*Extrait de page*
——

Du reste, les êtres auxquels nous attribuons l’individualité n’en jouissent pas à d’autre titre que les collectifs : ce sont toujours des groupes formés sous une loi de relation, et en qui la force, proportionnelle à l’arrangement plus qu’à la masse, est le principe de l’unité.

D’où l’on conclut, au contraire de l’ancienne métaphysique :

1o Que, toute manifestation de puissance étant le produit d’un groupe ou d’un organisme, l’intensité et la qualité de cette puissance peuvent servir, aussi bien que la forme, le son, la saveur, la solidité, etc., à la constatation et au classement des êtres ; 2o qu’en conséquence, la force collective étant un fait aussi positif que la force individuelle, la première parfaitement distincte de la seconde, les êtres collectifs sont des réalités au même titre que les individus.

D. — Comment la force collective, phénomène ontologique, mécanique, industriel, devient-elle puissance politique ?

——

*Entrées*
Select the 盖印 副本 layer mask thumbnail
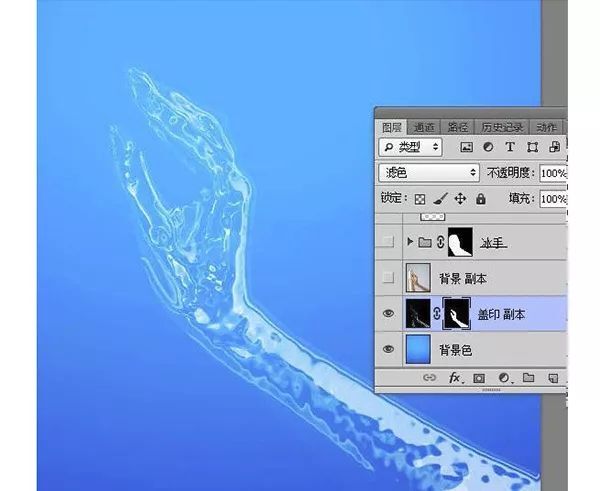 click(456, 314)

——

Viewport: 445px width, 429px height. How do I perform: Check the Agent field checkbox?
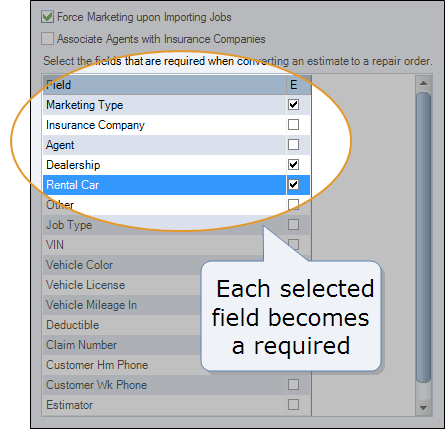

——

*Série de tâches*
- a) Indiquez si chacune des affirmations suivantes s'accorde avec l'extrait sur la force collective, en répondant par oui ou par non et en citant textuellement les mots qui tranchent.
(i) La force d'un groupe est proportionnelle à sa masse plus qu'à son arrangement.
(ii) Les êtres collectifs sont des réalités au même titre que les individus.
(iii) La conclusion tirée s'accorde avec l'ancienne métaphysique.
- b) Reformulez sous forme de liste, plus brièvement, le paragraphe de l'extrait sur la force collective qui commence par « 1o Que, toute manifestation de puissance », en conservant ses faits principaux.
- c) Répondez brièvement aux questions suivantes à partir de l'extrait sur la force collective, une réponse par ligne, numérotée comme la question.
(i) Qu'est-ce qui est le principe de l'unité dans les groupes ?
(ii) Quelles propriétés sont citées, avec l'intensité et la qualité de la puissance, comme servant au classement des êtres ?
(iii) Quels trois adjectifs qualifient la force collective, désignée comme un phénomène, dans la question D ?

*Solutions dans l'ordre*
- a)
(i) Non : « proportionnelle à l’arrangement plus qu’à la masse ».
(ii) Oui : « les êtres collectifs sont des réalités au même titre que les individus ».
(iii) Non : « au contraire de l’ancienne métaphysique ».

- b)
- Toute manifestation de puissance est le produit d'un groupe ou d'un organisme.
- L'intensité et la qualité de cette puissance permettent donc de constater et de classer les êtres, au même titre que la forme, le son, la saveur ou la solidité.
- La force collective est un fait aussi positif que la force individuelle, et elle en est parfaitement distincte.
- Par conséquent, les êtres collectifs sont des réalités au même titre que les individus.

- c)
(i) La force.
(ii) La forme, le son, la saveur et la solidité.
(iii) Ontologique, mécanique et industriel.